Reputation: 7338
Say I have a list of tuples, top_n
, of the top n
most common bigrams found in a corpus of text:
import nltk
from nltk import bigrams
from nltk import FreqDist
bi_grams = bigrams(text) # text is a list of strings (tokens)
fdistBigram = FreqDist(bi_grams)
n = 300
top_n= [list(t) for t in zip(*fdistBigram.most_common(n))][0]; top_n
>>> [('let', 'us'),
('us', 'know'),
('as', 'possible')
....
Now I want to replace instances of sets of words that are bigrams in top_n
with their concatenation in place. For example, say we have a new variable query
which is a list of strings:
query = ['please','let','us','know','as','soon','as','possible']
would become
['please','letus', 'usknow', 'as', 'soon', 'aspossible']

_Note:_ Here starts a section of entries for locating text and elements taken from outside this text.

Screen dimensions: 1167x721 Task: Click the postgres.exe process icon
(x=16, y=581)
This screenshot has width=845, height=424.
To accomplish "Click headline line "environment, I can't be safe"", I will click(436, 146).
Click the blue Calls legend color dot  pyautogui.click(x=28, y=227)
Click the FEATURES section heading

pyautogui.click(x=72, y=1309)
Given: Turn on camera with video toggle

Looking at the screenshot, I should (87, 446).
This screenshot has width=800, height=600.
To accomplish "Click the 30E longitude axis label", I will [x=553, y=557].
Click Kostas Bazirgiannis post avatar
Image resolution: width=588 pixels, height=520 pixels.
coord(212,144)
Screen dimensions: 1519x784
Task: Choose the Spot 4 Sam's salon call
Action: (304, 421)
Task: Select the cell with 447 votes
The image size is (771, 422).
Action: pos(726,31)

after the desired operation. More explicitly, I want to search every element of query
and check if the ith and (i+1)th element are in top_n
; if they are, then replace query[i]
and query[i+1]
with a single concatenated bigram i.e (query[i], query[i+1]) -> query[i] + query[i+1]
.
Is there some way to do this using NLTK, or what would be the best way to do this if looping over each word in query
is necessary?
Upvotes: 1
Views: 1691
Reputation: 7338
Alternative answer:
from gensim.models.phrases import Phraser
from gensim.models import Phrases
phrases = Phrases(text, min_count=1500, threshold=0.01)
bigram = Phraser(phrases)
bigram[query]
>>> ['please', 'let_us', 'know', 'as', 'soon', 'as', 'possible']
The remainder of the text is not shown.